The transformative potential of digital innovation needs to be balanced with a focus on ethics, acknowledging the importance of taking a rights-based approach to digital health communication. Pradeep cautioned us to use existing technologies and ‘go where people are’, rather than creating new tools and platforms. Digital technologies have the potential to build upon and support ‘in person’ consultations to deliver health information, and there was a call to donors and partners to invest more in digital approaches.
Takunda raised the need to increase the security of digital applications to respect and maintain the privacy of information, with Irene Kpodo expanding upon this issue. Representing the Digital Rights Advisory Group (DRAG), she discussed mitigating the potential negative impacts of digital interventions in health on human rights, especially the rights of young people and the most marginalised.

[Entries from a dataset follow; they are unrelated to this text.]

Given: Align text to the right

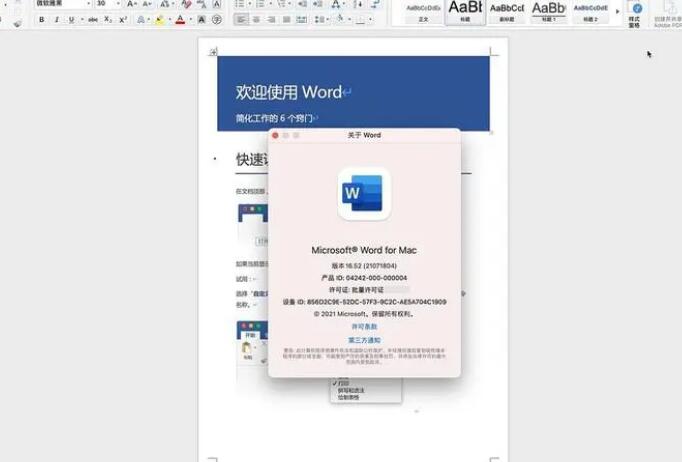Looking at the screenshot, I should (273, 19).
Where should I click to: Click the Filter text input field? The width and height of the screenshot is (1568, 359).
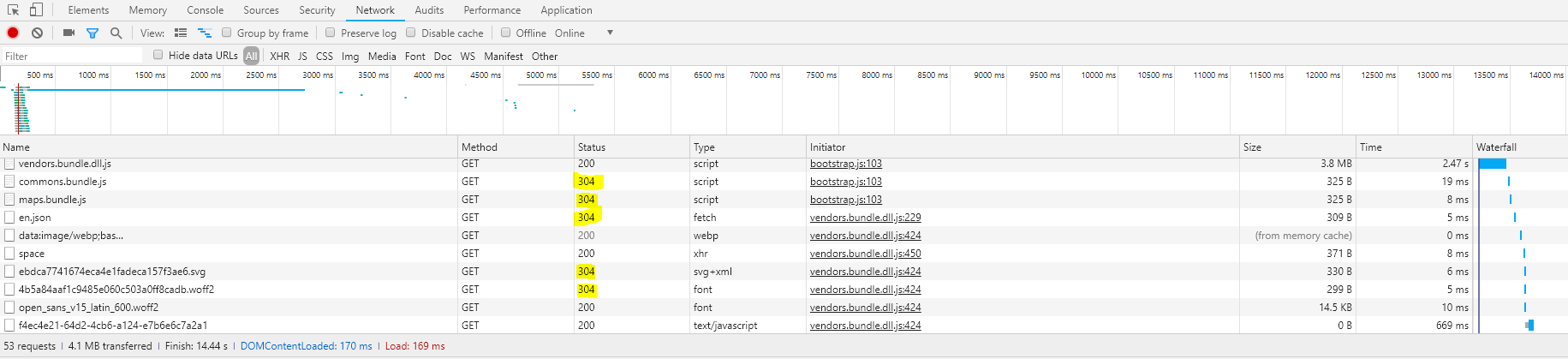click(73, 57)
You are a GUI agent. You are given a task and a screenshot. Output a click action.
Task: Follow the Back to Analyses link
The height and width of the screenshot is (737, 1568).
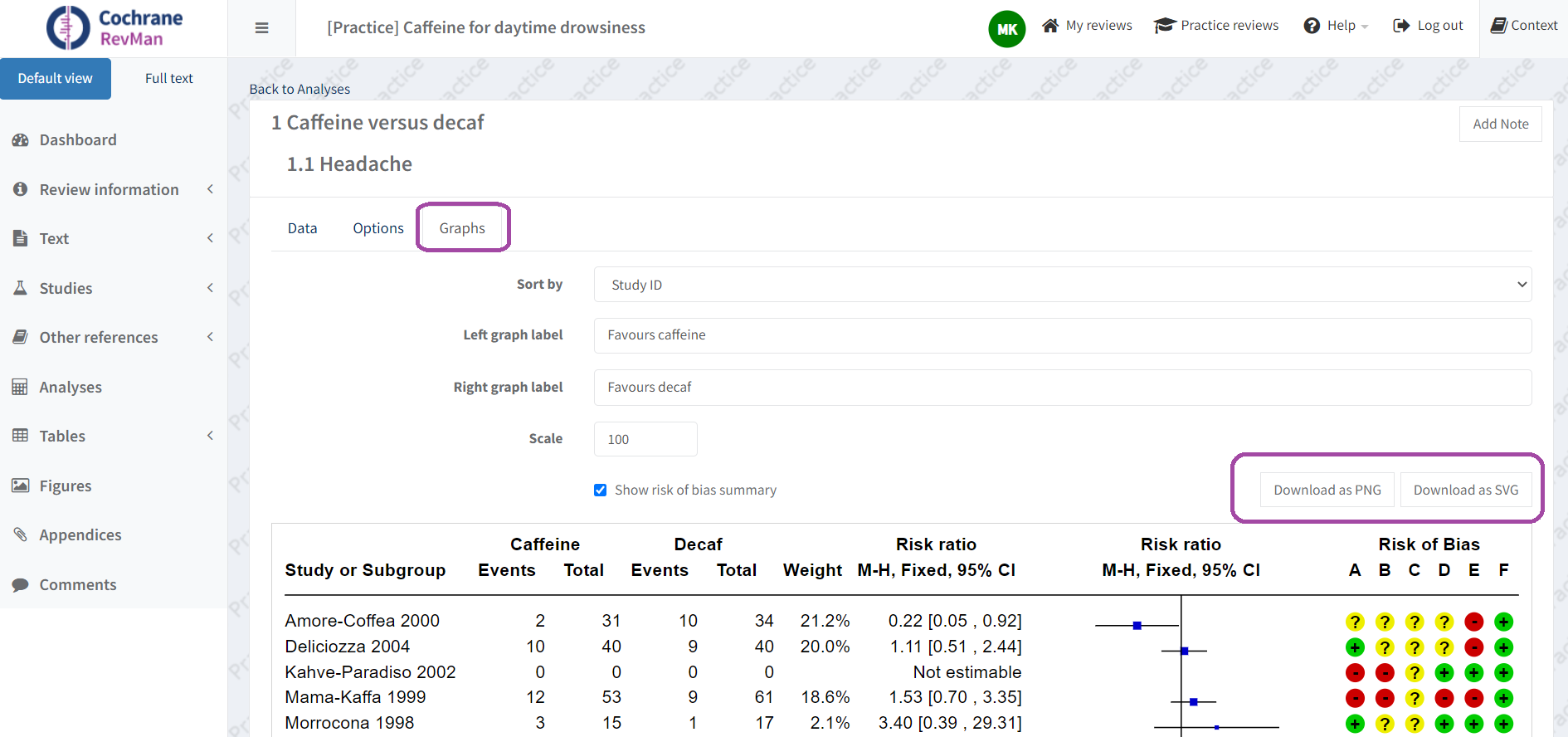299,89
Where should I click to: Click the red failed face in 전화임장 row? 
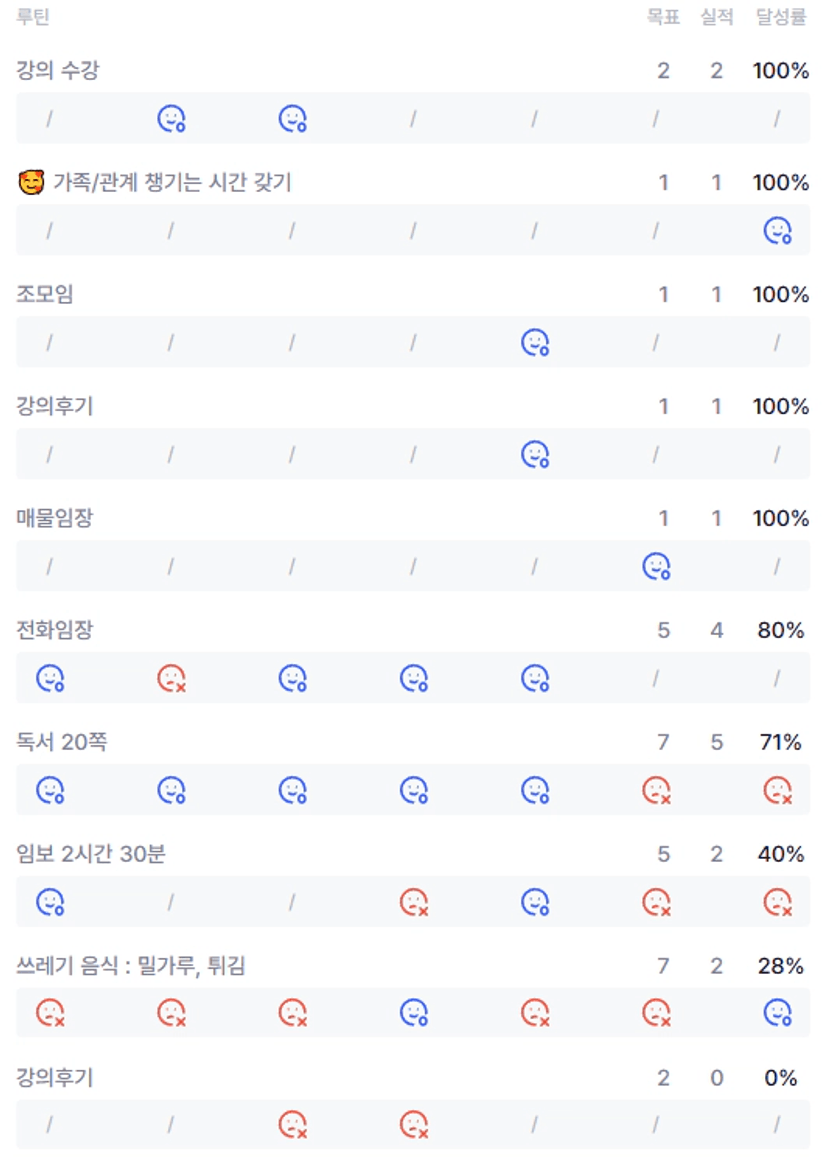click(171, 679)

Irene raised the issue of confidentiality of HIV and SRHR information for stigmatised or marginalised groups, such as people with HIV or people who are LGBTQI+, particularly as they may also be criminalised. In these contexts, individuals may feel uncomfortable sharing their status or being open about their sexual orientation via digital means. We must address the ethics around digital communication and data security and safety when information is gathered and stored; and increase digital literacy. Some countries do have laws and policies in place; for example, the Ghana Data Protection Act and Data Protection Commission; and we need to make sure that people have information and are empowered to make use of the laws that protect them.

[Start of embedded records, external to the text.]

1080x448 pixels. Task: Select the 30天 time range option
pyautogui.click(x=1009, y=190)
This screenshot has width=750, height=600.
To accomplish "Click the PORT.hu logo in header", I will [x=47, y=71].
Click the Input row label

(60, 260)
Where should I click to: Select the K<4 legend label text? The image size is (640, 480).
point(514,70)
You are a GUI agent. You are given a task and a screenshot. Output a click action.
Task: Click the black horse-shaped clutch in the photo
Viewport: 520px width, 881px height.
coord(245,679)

Alexander Medik raised concerns that donors and implementers develop digital health solutions in silos, leading to fragmented approaches and young people being bombarded with information from different, uncoordinated and individually branded digital products. Large numbers of short-term pilot projects have led to a lack of scale and sustainability of digital communication. He called for better coordination of our digital efforts for greater impact. Aidsfonds has aimed to address these issues through its Stepped Care Model. Pradeep also referred to the issue of ‘pilotitis’, urging donors to avoid duplication, which results in a fractured space and the lack of a common digital framework.

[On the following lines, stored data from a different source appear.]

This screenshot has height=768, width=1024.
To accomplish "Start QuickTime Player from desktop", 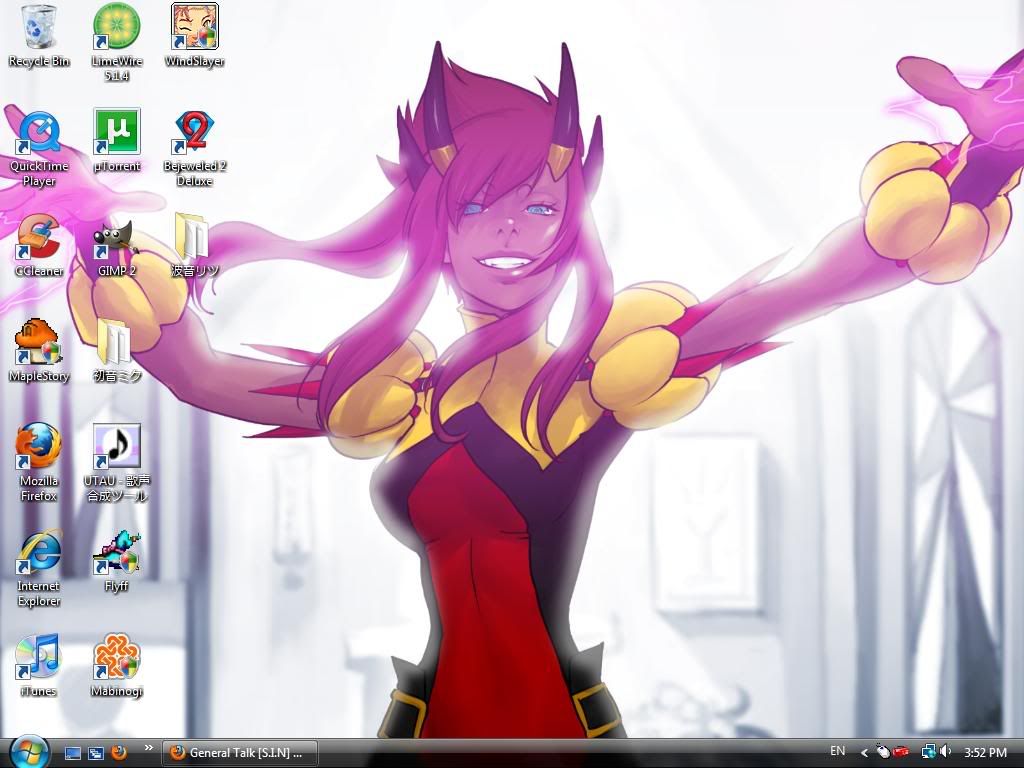I will point(39,133).
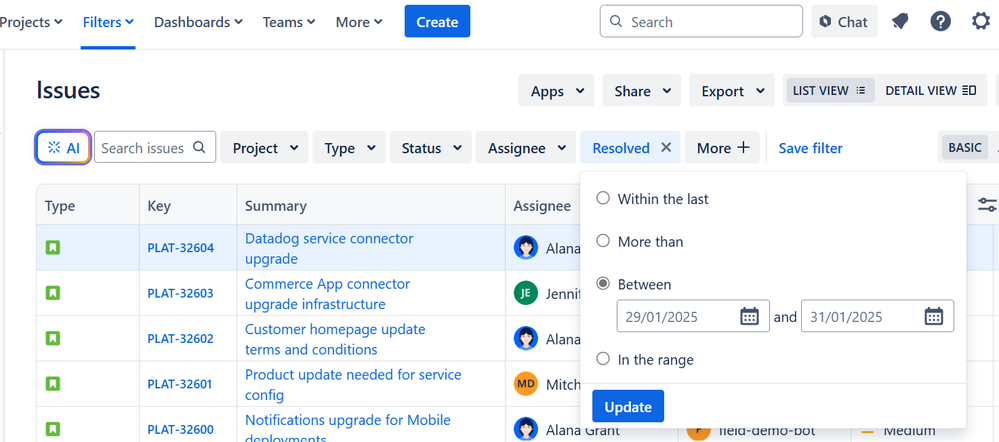Click the blue Update button

[628, 406]
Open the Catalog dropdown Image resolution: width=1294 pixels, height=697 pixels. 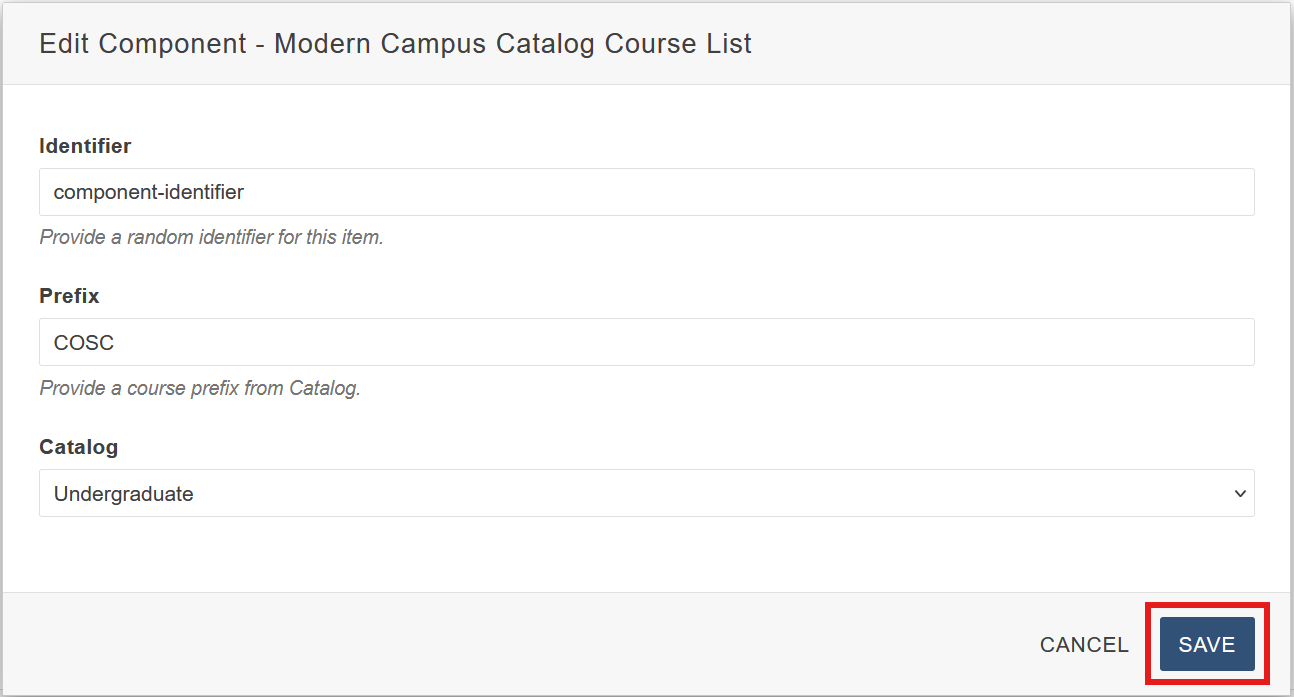point(646,493)
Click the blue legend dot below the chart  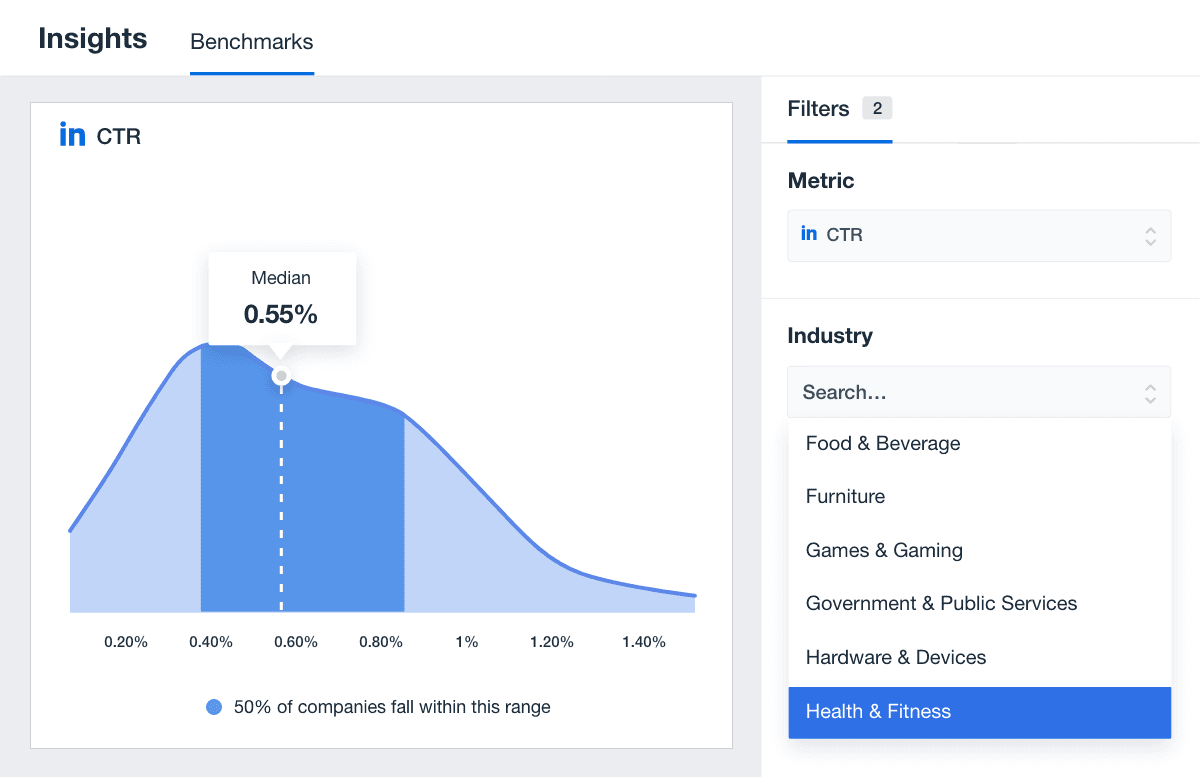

Alexander noted that most countries lack adequate digital health policy and infrastructure. Policies, regulations and governance models have not been adapted to meet the needs of digital communication. To realise their potential, digital health initiatives need to be guided by an integrated digital health strategy to ensure coordination amongst different stakeholders and ideally led by government. At a global level, coalitions such as The Digital Connected Care Coalition and Transform Health aim to tackle these systemic challenges, to achieve universal health coverage through the digital transformation of healthcare and support, and use of digital technologies and data.
Avert’s mission is to increase health literacy on HIV and sexual health among those most affected in areas of greatest need, in order to reduce new infections and improve health and well-being. This is outlined fully in our new strategy. We welcomed this opportunity to bring together those interested in digital health communication to share reflections and look forward to working in partnership with donors and implementers to realise the potential that digital communication offers to make a positive impact on HIV and SRHR outcomes. As Pradeep said so vividly, we invite you to join with us to walk the digital streets!